BGG-Reform gefordert: viele Verbände werden laut

Ein Mann mit kurzen blonden Haaren hält eine Lupe und ein Schild in den Händen. Darauf steht: „Versprechen muss man halten. Wo bleibt der Gesetzentwurf zum BGG? Privatwirtschaft zur Barrierefreiheit verpflichten!“
Bild: ISL e.V./Wiebke Schär und Günter Heiden

Damit Deutschland in allen Bereichen des öffentlichen und privaten Lebens barrierefrei wird, soll das Behindertengleichstellungsgesetz (BGG) noch in dieser Amtszeit reformiert werden. So hat es die Bundesregierung im Koalitionsvertrag festgehalten. Viele Selbsthilfe- und Behindertenrechtsorganisationen, darunter der DBSV, fordern in einem Verbändebündnis und mit Aktionen in den sozialen Medien die bisher noch nicht angegangene Umsetzung.

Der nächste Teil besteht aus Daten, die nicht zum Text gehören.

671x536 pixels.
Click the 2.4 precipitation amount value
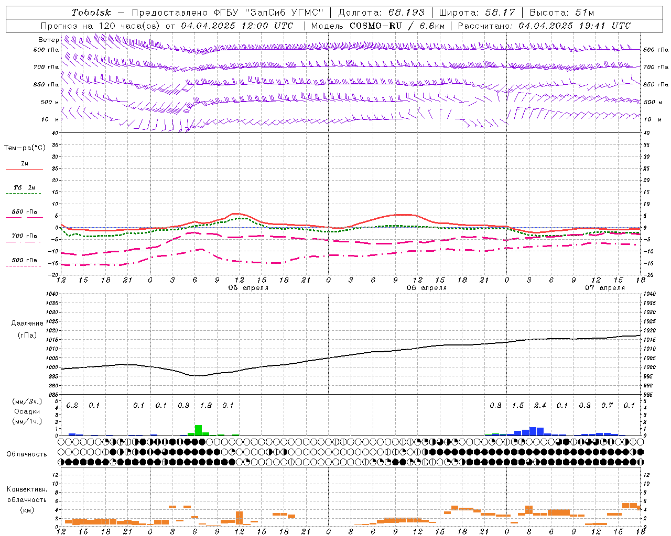[540, 405]
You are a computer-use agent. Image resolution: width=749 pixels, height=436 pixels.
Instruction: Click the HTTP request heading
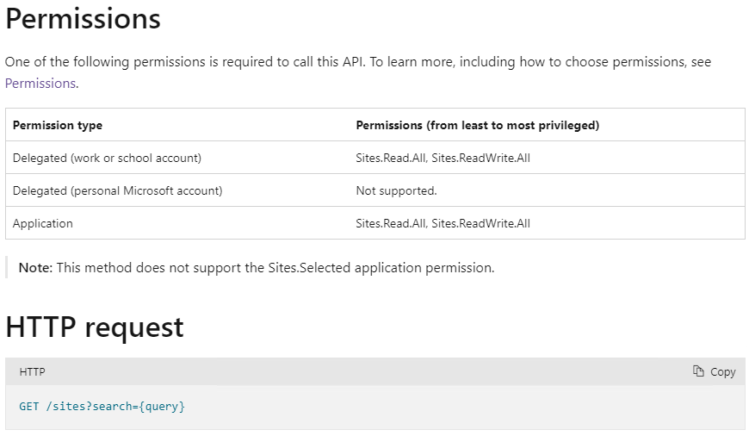[x=95, y=327]
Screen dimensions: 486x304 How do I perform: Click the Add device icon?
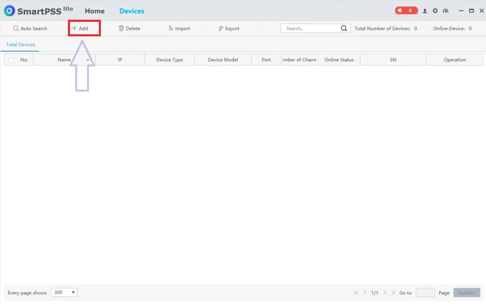(84, 28)
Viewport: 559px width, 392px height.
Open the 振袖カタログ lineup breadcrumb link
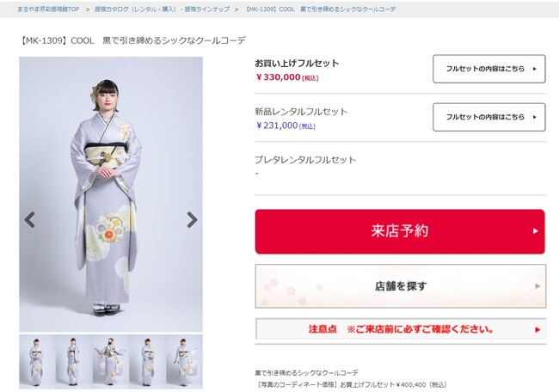[x=163, y=9]
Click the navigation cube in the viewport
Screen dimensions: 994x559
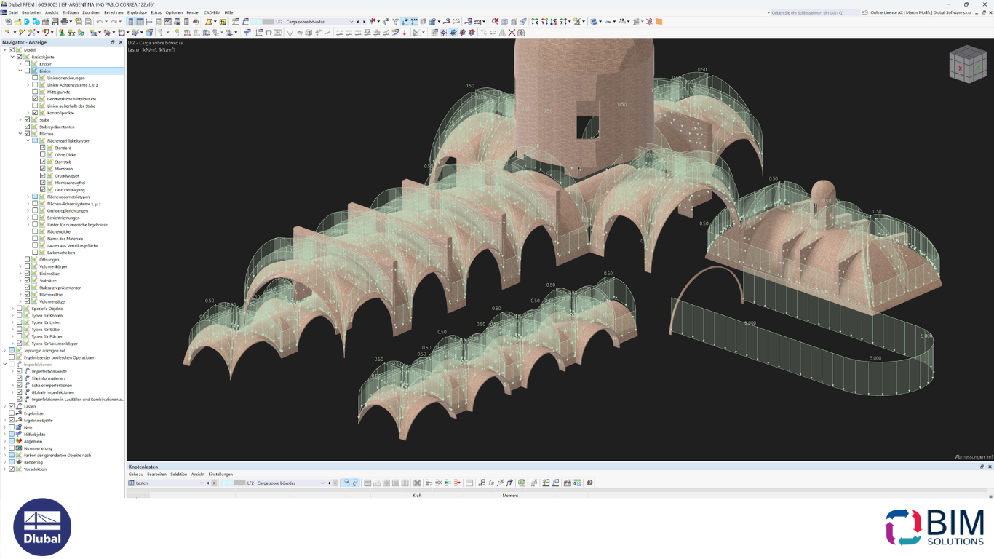click(x=967, y=66)
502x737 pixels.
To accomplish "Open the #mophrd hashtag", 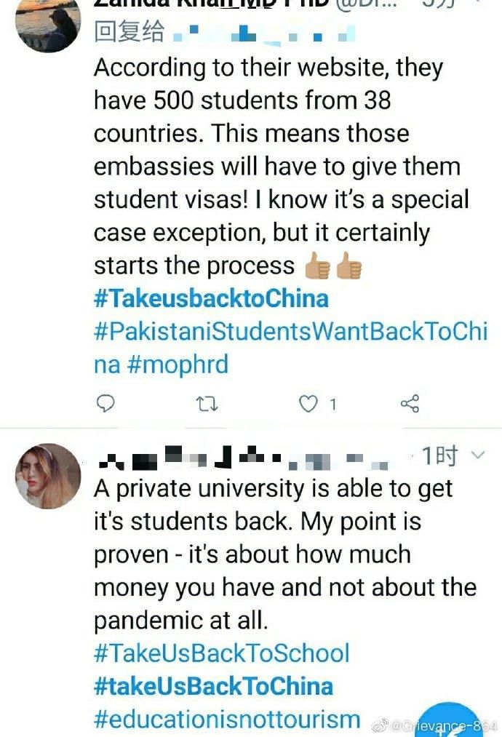I will [178, 364].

„Viele Millionen Menschen werden in Deutschland jeden Tag durch Barrieren diskriminiert“, sagt DBSV-Justiziarin Christiane Möller. „Hier sieht der Koalitionsvertrag einen echten Paradigmenwechsel vor: Endlich sollen auch private Anbieter in die Pflicht genommen werden. Jetzt muss die Regierung aber auch liefern und darf die versprochene und dringend notwendige Reform des Behindertengleichstellungsgesetzes nicht einfach aussitzen.“

Die Vereinten Nationen haben Deutschland im vergangenen Herbst zum wiederholten Mal aufgefordert, bei der Umsetzung der Behindertenrechtskonvention aktiv zu werden und private Anbieter von Gütern und Dienstleistungen zur Barrierefreiheit zu verpflichten.